## Document extract
---

More Than a Rogue-like
All the skills, loot and weapons change your stats in various ways. The curses, buffs and other systems alter your stats in both directions. A great thing this game has to make tracking what is happening easier is a nice little help system. Press R3 and you can see your overall stats along with being able to select anything in your possession to see what effects it has on your overall build. It made working out what was happening very simple and easy to understand, which is something games like this sometimes lack.
Within these fantastic environments are also other things to distract you from your goal. There are treasure chests, secret areas and alters galore. You have a set amount of ‘devotion’ which is your currency per run. This is generated from killing enemies and can be used to activate alters, doors and other in-game peculiarities. Your maximum devotion can be increased as you progress and it refills every run, so it’s wise not to hoard it and spend it when you can. It’s another unusual system but I liked it and it gives this game a very unique quality.
Sprinkled around the various halls and sewers of Dark Devotion are Ancient Tablets. These are numerous and give your character permanent stat buffs. It’s very wise to seek them out as they will serve you well in the long run, whether it be increased critical chance, increased attack or stamina and every little bit counts, especially when death is around every corner. With their effect being permanent, the value is a lot more than you initially realise and is much more than just a mere one-time stat boost.
If I had any criticisms of this game, they are few and far between. The enemies, especially early on, are quite repetitive and lack variety. The small player health pool is perhaps a bit too difficult initially, as four hits to death might put some people off. Once you’ve adjusted to this though and increased your health and armour it was a non-issue. I kept wanting to jump, but without a jump button, I quickly got used to not being able to. These are all minor issues and I am nitpicking really. Otherwise, Dark Devotion is a very enjoyable, rewarding experience.

---

## Tasks
[a] Reproduce the Dark Devotion review from "More Than a" to "this sometimes lack.".
[b] In the Dark Devotion review, which button opens the help system that shows your overall stats?
The data below comes from a separate source unrelated to the Dark Devotion review.

## Data block

---

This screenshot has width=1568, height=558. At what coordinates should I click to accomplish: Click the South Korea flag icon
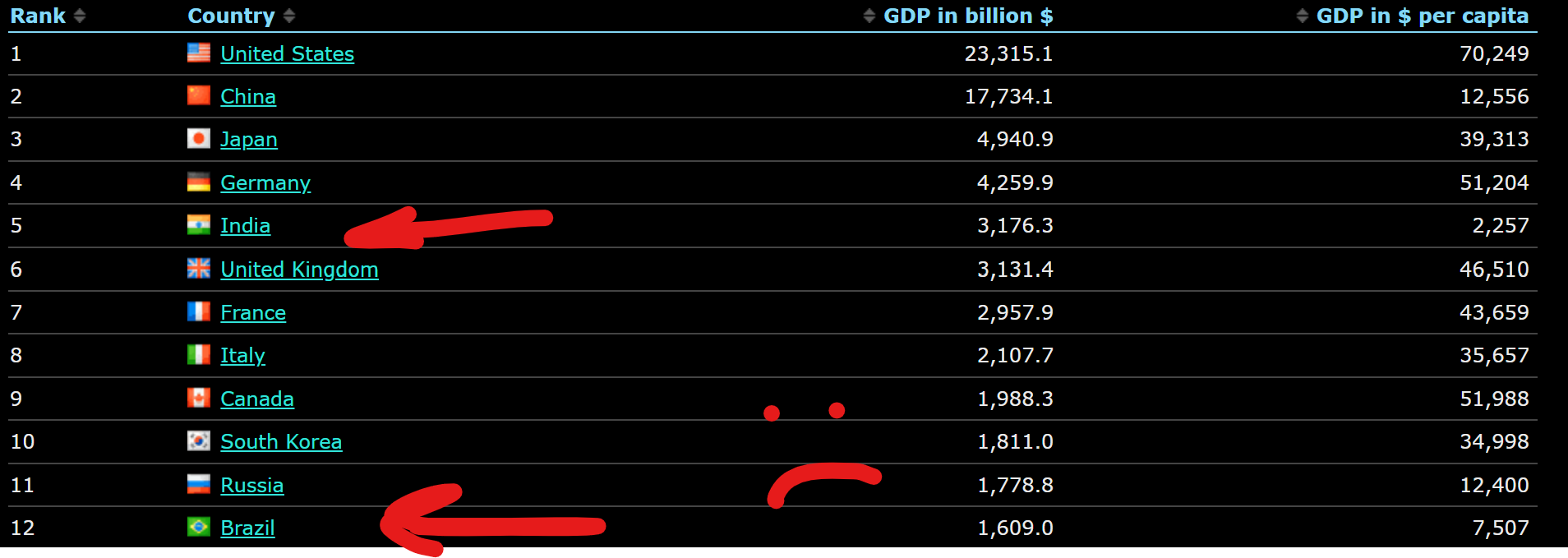(x=198, y=441)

---

## Outputs by task
[a]
More Than a Rogue-like
All the skills, loot and weapons change your stats in various ways. The curses, buffs and other systems alter your stats in both directions. A great thing this game has to make tracking what is happening easier is a nice little help system. Press R3 and you can see your overall stats along with being able to select anything in your possession to see what effects it has on your overall build. It made working out what was happening very simple and easy to understand, which is something games like this sometimes lack.

[b] R3